Une règle de sécurité prime sur l’esthétique : ne suspendez jamais une plante au-dessus d’un lit, d’un canapé ou d’une zone de passage sans certitude absolue sur la tenue de la fixation. En cas de doute, déplacez le point d’ancrage vers un angle ou au-dessus d’un meuble bas.

Entretien : faire durer corde et plante

Une suspension en coton naturel vieillit bien à condition de lui épargner deux ennemis : l’humidité stagnante et le soleil direct prolongé. Les fibres se décolorent au soleil et peuvent moisir si elles restent détrempées.

Pour la corde, le geste de base reste le dépoussiérage régulier au plumeau ou à l’aspirateur à faible puissance. Un lavage à la main, délicat, ne s’impose qu’en cas de salissure réelle, suivi d’un séchage à plat pour ne pas déformer les nœuds. Vérifiez de temps en temps que les nœuds porteurs n’ont pas glissé.

Pour la plante, l’arrosage demande un peu d’organisation, le pot étant en hauteur. Sortez la suspension de son crochet au-dessus d’un évier, ou arrosez en place avec un arrosoir à long bec en protégeant le sol des gouttes.
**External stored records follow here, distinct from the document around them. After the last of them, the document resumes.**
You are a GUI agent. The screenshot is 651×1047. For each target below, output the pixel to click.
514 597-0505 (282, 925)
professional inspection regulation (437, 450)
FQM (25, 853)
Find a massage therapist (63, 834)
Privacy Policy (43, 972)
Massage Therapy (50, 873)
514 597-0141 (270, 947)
Le pothos et le chlorophytum se contentent d’un arrosage quand la surface du substrat sèche, sans plus. Pour ne pas tomber dans l’excès, l’erreur la plus fréquente, notre guide de l’arrosage des plantes d’intérieur détaille le test du doigt et les signes de sur-arrosage à surveiller.

Prochaine étape concrète : mesurez la hauteur disponible sous votre plafond, choisissez la corde 3 mm en coton et une plante retombante tolérante, puis vérifiez la fixation adaptée à votre support. Avec ces trois repères calés, votre première suspension tiendra des années.